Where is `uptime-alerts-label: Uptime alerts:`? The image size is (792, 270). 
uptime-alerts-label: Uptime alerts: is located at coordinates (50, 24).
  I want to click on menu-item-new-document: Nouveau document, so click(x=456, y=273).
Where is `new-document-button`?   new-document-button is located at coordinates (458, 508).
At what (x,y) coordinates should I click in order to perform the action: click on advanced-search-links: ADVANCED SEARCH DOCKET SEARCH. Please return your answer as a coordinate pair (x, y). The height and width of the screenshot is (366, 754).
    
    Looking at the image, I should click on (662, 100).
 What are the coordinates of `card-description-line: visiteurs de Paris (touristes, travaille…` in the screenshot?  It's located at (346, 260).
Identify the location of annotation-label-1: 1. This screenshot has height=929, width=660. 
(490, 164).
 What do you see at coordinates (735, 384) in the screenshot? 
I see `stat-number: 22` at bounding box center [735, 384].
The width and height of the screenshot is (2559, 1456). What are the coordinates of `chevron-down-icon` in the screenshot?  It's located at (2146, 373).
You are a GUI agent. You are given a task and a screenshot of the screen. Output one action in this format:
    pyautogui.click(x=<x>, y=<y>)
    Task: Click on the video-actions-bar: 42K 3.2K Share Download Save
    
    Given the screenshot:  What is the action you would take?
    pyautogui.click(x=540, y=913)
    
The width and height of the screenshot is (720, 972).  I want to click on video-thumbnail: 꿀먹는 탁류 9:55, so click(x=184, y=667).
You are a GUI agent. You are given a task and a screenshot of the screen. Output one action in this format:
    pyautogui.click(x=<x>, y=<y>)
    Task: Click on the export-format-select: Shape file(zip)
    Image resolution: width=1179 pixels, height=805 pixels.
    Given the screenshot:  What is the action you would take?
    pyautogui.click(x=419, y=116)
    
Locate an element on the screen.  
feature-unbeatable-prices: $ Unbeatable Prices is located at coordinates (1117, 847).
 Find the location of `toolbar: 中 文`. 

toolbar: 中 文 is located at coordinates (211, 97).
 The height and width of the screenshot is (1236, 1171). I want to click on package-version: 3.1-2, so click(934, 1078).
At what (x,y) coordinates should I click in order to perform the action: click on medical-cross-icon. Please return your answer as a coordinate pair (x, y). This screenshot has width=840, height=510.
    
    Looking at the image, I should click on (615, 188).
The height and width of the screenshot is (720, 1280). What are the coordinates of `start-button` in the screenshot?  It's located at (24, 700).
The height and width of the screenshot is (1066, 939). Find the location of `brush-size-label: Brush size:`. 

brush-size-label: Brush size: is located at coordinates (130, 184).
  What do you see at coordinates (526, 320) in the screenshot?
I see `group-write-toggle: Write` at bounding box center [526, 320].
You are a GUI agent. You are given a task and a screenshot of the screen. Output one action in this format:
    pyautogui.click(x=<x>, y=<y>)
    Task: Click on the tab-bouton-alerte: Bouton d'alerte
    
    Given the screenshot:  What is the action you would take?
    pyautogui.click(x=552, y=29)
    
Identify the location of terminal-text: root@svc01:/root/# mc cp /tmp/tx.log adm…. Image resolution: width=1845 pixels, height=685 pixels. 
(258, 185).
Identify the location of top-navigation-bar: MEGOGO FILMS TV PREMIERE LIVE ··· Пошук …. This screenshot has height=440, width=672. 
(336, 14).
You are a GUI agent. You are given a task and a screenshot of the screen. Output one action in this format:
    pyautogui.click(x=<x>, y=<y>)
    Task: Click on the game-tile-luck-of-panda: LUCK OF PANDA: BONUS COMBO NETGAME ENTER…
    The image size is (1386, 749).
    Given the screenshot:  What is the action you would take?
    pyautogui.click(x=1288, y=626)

※

▸ Prompt
Repeat the listing above verbatim, covering the stretch from the line that contains "What do you see at coordinates (735, 384)" through the line that contains "The width and height of the screenshot is (2559, 1456).", with both of those lines included.

▸ Completed task
 What do you see at coordinates (735, 384) in the screenshot? 
I see `stat-number: 22` at bounding box center [735, 384].
The width and height of the screenshot is (2559, 1456). What are the coordinates of `chevron-down-icon` in the screenshot?  It's located at (2146, 373).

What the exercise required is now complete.